Transcript Document

SQL
• SQL is a very-high-level language, in which
the programmer is able to avoid specifying
a lot of data-manipulation details that would
be necessary in languages like C++.
• What makes SQL viable is that its queries
are “optimized” quite well, yielding
efficient query executions.
Select-From-Where Statements
• The principal form of a query is:
SELECT desired attributes
FROM one or more tables
WHERE condition about tuples of the tables
Our Running Example
• Our SQL queries will be based on the following database
schema.
Movie(title, year, length, inColor, studioName, producerC)
StarsIn(movieTitle, movieYear, starName)
MovieStar(name, address, gender, birthdate)
MovieExec(name, address, cert#, netWorth)
Studio(name, address, cert#, netWorth)
Find all movies produced by Disney Studios in 1990.
SELECT *
FROM Movie
WHERE studioName = 'Disney' AND year = 1990;
Meaning of Single-Relation Query
• Begin with the relation in the FROM
clause.
• Apply the selection indicated by the
WHERE clause.
• Apply the extended projection indicated by
the SELECT clause.
(Extended) Projection in SQL
SELECT title, length
FROM Movie
WHERE studioName = 'Disney' AND year = 1990;
SELECT title AS name, length AS duration
FROM Movie
WHERE studioName = 'Disney' AND year = 1990;
SELECT title AS name, length*0.016667 AS lenghtInHours
FROM Movie
WHERE studioName = 'Disney' AND year = 1990;
SELECT title AS name, length/60 AS length, 'hrs.' AS inHours
FROM Movie
WHERE studioName = 'Disney' AND year = 1990;
Selection in SQL
• The selection of the relational algebra is available through the
WHERE clause of SQL.
• We may build expressions by using the operators:
=
<>
<
>
<=
>=
• The string constants are surrounded by single quotes.
– studioName = 'Disney'
• Numeric constants are for e.g.: -12.34, 1.23E45
• Boolean operators are: AND, OR, NOT.
SELECT title
FROM Movie
WHERE (year > 1970) AND NOT (inColor='C');
Selection in SQL (Cont.)
• Which Disney movies are after 1970 or have length greater than
90 mins?
SELECT title
FROM Movie
WHERE (year > 1970 OR length < 90) AND studioName='Disney';
• The parenthesis are needed because the precedence of OR is less
than that of AND.
Comparision of strings
• Strings can as well be compared (lexicographically) with the
same operators:
=
<>
<
>
<=
>=
• For instance ‘fodder’<‘foo’ ‘bar’ < ‘bargain’
Patterns
•
WHERE clauses can have conditions in which a string is compared with a pattern, to
see if it matches.
• General form:
<Attribute> LIKE <pattern>
<Attribute> NOT LIKE <pattern>
• Pattern is a quoted string with
% = “any string”
_ = “any character.”
• Examples.
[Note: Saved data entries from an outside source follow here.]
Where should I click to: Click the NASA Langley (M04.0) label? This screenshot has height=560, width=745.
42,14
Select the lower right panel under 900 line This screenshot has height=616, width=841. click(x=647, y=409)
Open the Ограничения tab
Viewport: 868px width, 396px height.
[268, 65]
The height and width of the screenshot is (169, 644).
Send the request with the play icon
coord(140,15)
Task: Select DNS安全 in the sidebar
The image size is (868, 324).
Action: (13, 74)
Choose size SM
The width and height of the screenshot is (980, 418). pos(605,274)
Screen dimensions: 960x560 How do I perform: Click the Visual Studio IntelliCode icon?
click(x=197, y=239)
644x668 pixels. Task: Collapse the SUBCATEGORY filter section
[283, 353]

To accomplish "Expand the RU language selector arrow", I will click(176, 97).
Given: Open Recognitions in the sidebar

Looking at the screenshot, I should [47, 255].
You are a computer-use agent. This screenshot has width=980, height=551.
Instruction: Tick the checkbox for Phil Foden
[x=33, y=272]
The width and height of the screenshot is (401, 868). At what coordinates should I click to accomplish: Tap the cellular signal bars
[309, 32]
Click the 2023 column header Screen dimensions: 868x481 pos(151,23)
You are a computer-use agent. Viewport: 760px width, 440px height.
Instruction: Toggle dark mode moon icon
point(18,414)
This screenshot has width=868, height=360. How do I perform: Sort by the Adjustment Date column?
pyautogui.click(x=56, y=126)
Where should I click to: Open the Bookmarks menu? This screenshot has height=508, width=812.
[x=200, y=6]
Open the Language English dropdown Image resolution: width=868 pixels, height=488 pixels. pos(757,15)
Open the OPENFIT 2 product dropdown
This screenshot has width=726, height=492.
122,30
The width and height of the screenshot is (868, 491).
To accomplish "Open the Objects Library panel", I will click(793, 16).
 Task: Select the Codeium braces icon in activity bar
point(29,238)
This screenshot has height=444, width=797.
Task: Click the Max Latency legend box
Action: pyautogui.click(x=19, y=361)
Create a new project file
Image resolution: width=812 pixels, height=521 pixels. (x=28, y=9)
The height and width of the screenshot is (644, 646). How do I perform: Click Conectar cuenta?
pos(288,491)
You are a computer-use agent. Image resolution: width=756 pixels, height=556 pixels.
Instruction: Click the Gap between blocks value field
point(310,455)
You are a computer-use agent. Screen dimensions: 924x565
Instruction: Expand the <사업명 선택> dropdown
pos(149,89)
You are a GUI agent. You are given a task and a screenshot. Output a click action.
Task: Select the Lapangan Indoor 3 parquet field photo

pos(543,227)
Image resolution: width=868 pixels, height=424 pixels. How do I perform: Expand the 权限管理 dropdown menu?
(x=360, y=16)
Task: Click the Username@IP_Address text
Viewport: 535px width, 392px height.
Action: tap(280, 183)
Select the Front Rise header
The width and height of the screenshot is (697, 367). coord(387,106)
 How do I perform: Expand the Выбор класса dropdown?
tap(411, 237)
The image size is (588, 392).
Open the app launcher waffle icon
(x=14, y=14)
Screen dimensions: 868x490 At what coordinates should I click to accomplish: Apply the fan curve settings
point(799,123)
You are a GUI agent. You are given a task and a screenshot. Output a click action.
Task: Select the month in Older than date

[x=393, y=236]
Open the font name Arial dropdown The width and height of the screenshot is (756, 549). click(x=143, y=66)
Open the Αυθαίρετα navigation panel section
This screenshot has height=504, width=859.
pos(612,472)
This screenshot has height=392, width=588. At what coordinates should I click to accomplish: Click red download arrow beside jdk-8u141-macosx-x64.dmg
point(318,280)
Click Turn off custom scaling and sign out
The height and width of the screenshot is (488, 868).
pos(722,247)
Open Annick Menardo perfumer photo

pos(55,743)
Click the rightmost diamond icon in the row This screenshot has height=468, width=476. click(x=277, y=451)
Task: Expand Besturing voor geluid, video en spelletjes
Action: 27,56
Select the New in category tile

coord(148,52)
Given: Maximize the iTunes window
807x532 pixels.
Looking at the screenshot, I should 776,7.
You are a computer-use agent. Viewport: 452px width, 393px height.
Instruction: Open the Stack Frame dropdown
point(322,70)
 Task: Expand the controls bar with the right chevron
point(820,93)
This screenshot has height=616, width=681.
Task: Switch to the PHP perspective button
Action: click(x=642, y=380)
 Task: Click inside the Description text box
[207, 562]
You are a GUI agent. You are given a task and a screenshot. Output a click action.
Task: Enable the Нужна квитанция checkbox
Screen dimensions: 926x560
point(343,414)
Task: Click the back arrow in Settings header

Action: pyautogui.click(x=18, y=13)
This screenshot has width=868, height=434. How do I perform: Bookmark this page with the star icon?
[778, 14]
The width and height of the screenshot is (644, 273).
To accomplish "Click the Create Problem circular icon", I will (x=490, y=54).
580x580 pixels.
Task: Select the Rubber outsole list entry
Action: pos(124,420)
Suppose we remember a movie “Star something”.
SELECT title
FROM Movie
WHERE title LIKE 'Star %';
SELECT title
FROM Movie
WHERE title LIKE '%''s%';
Two consecutive apostrophes in a string represent itself and not the end of the string.
Comparison of Strings (Continued)
• What if the pattern we wish to use in a LIKE expression
involves the characters % or _?
• We should “escape” their special meaning proceeding them by
some escape character.
• In UNIX and C we use backslash \ as the escape character.
• SQL allows us to use any character we like.
• s LIKE 'x%%x%%' ESCAPE 'x'
– x will be the escape character.
– A string that is matched by this pattern is for example: %aaaa%
SELECT title
FROM Movie
WHERE title LIKE 'x%%x%%' ESCAPE 'x';
Ordering the Input
• We may ask the tuples produced by a query to be presented in sorted
order.
• ORDER BY <list of attributes>
• Example. Find the Disney movies of 1990.
– Movie(title, year, length, inColor, studioName, producerC#)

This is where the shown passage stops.